Two-headed Carpet Monster makes yet 
another guest appearance on Voyage
bluebul.gif - 266 Bytes

  Yep. One of Voyage's most popular guest stars.

Mike says: Lots of nifty, if oft-seen undersea critters in this one.  Of particular delight is the scene of Hendrix being eaten by his own mutant shark (from the perspective of the shark's tonsils.)  

Mark says: One ingenious way to use stock footage of whales, jellyfish and giant fish is to pass them all off as enemy weapons of a foreign power.  Lots of action, sharp editing and Peter Mark Richman is entertaining as Hendrix.  It's funny how Hendrix is so inept in his plans to kill Nelson and yet he's always calling up his flunkies over the radio and blaming them for their errors!
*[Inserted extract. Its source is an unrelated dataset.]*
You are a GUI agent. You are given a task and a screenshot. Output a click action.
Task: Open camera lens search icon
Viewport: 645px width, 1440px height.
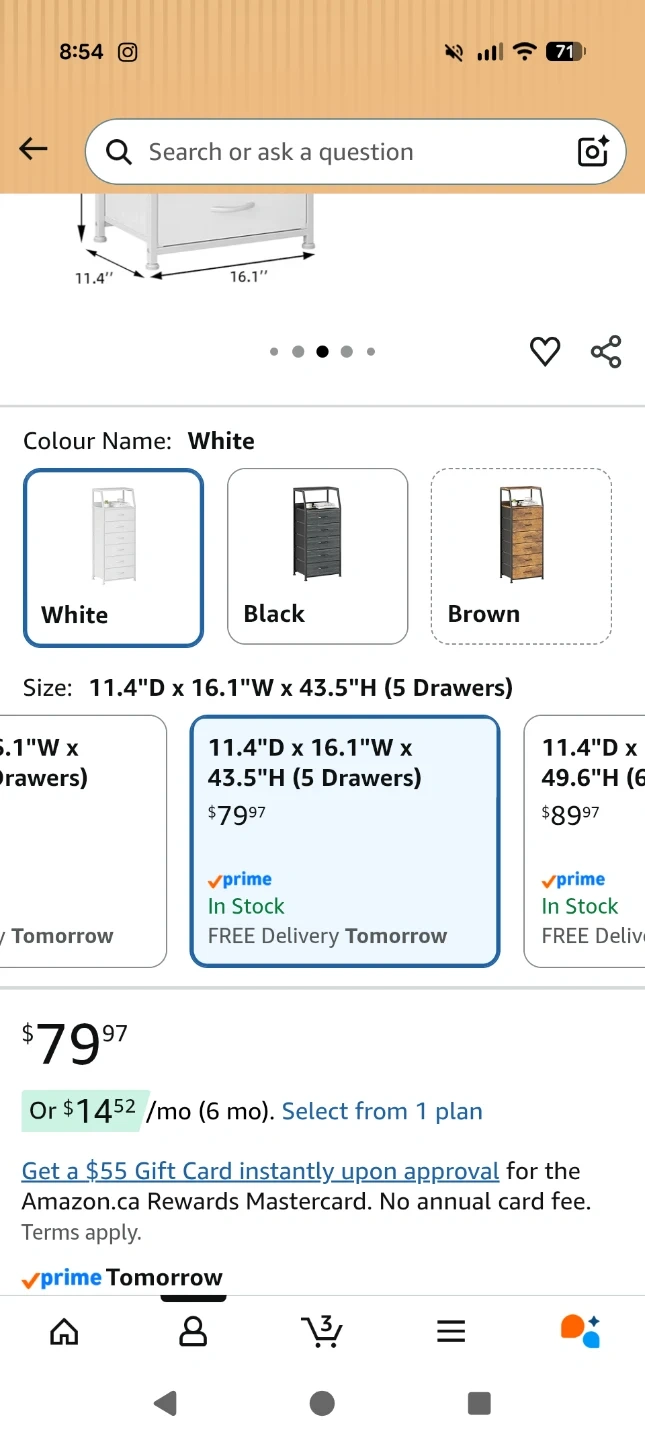click(593, 151)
Also, Hendrix orders his people to clear the area of all "dangerous denizens" so that he can escape, so why is the monster shark waiting for him?
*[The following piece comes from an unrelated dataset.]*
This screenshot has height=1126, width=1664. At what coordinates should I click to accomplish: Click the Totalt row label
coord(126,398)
Man-Beast  (Airdate: February 18, 1968)
STORYLINE 
 
      While Nelson works with Institute scientists re-testing a new deep-dive breathing mixture back in Santa Barbara, the wheelchair-bound Dr. Kermit Braddock directs a descent in the diving bell to almost 40,000 feet.  Crane is the human guinea-pig testing a new breathing mixture that will allow such deep dives with no decompression time.  Initially unknown to himself or the rest of the crew, when Crane passes out during the dive, he begins to undergo a gross transformation into a werewolf-like beast.  Discovering the problem with the gas and unable to contact Seaview (a beast-crazed Crane has wrecked the radio gear), Nelson takes the Flying Sub to Seaview with an antidote.  Nelson arrives to find Crane in a temporary state of reversion, horrified that a crewman is dead and that he killed the man.  In reality, it is Dr. Braddock, able to walk after all, who killed the man and who sent Crane down in the bell in an attempt to duplicate the experiment--hunting for a reversal of a condition he also has.  Inevitably, the suffering Braddock is killed and Crane injected with the antidote before it's too late.

Written: William Welch
Directed: Jerry Hopper
Guest Cast
Dr. Kermit Braddock.......
Lawrence Montaigne

       Bad hair day for a captain.

Mark says:
A rather jarring and whiny music score makes it tough going but Lawrence Montaigne brings real pathos to the role of Dr. Braddock.  The makeup shots in shadows are effective and the glimpse we get of the dying Montaigne is creepy, as is Crane's "monster face" during the conclusion in the diving bell.


Mike says: Disagreement on the music score thing.  Leith Stevens' score gives this episode what so many later-season Voyages lack--forward drive.  Energy oozes from the soundtrack as every filmic element comes together.  An intelligently written monster story.  Crane's suffering under the influence of Hendrix' gas is palpable.  Superbly acted on all accounts.  Directed with push and drive.  This episode is a great example of the fact that yes, you can do an effective monster show.  The key is in the writing.